Five years later I am still forced to retell this story at parties on a regular basis. And if I am not there one of my friends handles the duties for me, filling in admirably even without all of the pertinent details. They aren’t needed. In the hands of a capable story teller, which I am and all of my core friends are, it’s a killer at parties. It has everything a funny story needs, including the transcendent asshole who utters a line so preposterous it feels like a team of Hollywood writers brainstormed around a table for hours to come up with a singular line that is at once both hilarious and repulsive. Am I proud of my actions? Not necessarily, but to paraphrase the great Steve Zissou… This story makes me look like an asshole. But I said those things. I did those things. I guess I’m an asshole.

These days when people ask where I went to school, I usually mention that I went to college in New York. I’m not shy to mention that I went to Cornell, as the follow up question is almost universally, “Oh yeah, where?” but I don’t trumpet the information like it’s a direct beacon from the lord himself. Every single day I try to be a better person and show humility. I often succeed and I think that most people who interact with me now on a daily basis would call me a good person. But every now and then these things slip out. When I get talked down to by person at work who probably shouldn’t be talking down to me, the first thing that pops into my head is along the lines of “bitch, please, I have two Ivy League degrees, which is probably two more then anyone in your family will have for the next two hundred years.” Is this a bad thing to think? Of course it is. But at least I don’t say it. It happens less and less these days and hopefully in due time it won’t happen at all. I’m not a special individual. I’m only blessed with the best memory of everyone I’ve ever met despite a real lack of any other tangible skills, (except hopefully comedy) often including motivation. I have focused and dedicated myself to working harder and being a better person every day. I guess that’s part of growing up.

Admission numbers at the Ivy League schools are now at an all-time low. In 2008, Cornell University saw a record number of applicants and accepted the smallest percentage of applications in the history of the school. And that’s just at one of the worst schools in the Ivy League. I’d imagine that similar stories are commonplace in every small town across the country. Every Ivy League student who isn’t expected to be there by birthright, who doesn’t belong to a country club or own a yacht, probably has said or felt something similar at least once in their life.
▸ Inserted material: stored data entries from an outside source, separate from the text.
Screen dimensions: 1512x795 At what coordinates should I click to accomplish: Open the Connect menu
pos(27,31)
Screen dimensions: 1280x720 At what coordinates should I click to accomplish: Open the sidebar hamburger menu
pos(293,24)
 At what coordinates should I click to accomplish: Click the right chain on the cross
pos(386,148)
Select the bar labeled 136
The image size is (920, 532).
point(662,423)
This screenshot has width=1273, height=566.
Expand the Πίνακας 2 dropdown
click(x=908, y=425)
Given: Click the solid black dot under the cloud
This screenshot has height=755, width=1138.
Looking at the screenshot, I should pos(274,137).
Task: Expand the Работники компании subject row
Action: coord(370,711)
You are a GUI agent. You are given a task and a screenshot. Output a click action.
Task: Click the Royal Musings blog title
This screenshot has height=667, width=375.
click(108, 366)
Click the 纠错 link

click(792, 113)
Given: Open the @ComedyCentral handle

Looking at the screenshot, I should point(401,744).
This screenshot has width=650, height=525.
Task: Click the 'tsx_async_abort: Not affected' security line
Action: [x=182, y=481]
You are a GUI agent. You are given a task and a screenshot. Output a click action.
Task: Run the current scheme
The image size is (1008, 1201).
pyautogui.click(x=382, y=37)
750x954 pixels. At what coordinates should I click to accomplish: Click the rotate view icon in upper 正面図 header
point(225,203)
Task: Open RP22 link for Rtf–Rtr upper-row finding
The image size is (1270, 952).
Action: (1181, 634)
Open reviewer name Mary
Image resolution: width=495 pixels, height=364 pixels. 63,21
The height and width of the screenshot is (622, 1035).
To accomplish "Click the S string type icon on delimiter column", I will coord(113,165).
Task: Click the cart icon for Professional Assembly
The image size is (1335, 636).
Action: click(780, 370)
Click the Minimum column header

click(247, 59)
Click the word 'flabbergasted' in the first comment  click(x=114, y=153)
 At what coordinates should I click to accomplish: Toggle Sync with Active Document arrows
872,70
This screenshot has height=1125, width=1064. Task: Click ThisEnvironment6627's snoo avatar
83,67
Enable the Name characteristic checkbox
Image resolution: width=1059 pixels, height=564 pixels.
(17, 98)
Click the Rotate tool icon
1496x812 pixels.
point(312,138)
Like it or not, humans are prone to being proud. A job well done doesn’t seem worth it to a lot of us unless someone notices. It’s just human nature. I did something in my life that I was not supposed to do. No one expected it of me, including myself. And while I was extremely proud of myself, for many years of my life this pride manifested itself in arrogance. Unfortunately, one of the worst aspects of my current life is that I only get to see my best friends anywhere from 10-15 days a year. Hardly ever and not nearly enough. They still see me as the exact same person I was during my college years, which is fine, because I don’t need to impress them anyway and they would probably support me even if I lived in a van down by the river. The fact of the matter is, I will always be proud of who I am and what I have done, but these days are hopefully behind me forever. Much in the same way that I watch politics now, base nearly all my decisions on not only my own feelings but my dogs, or spend all my time and money worrying about how I can upgrade my house… I’m growing up. Some, including myself, would say that it’s about time.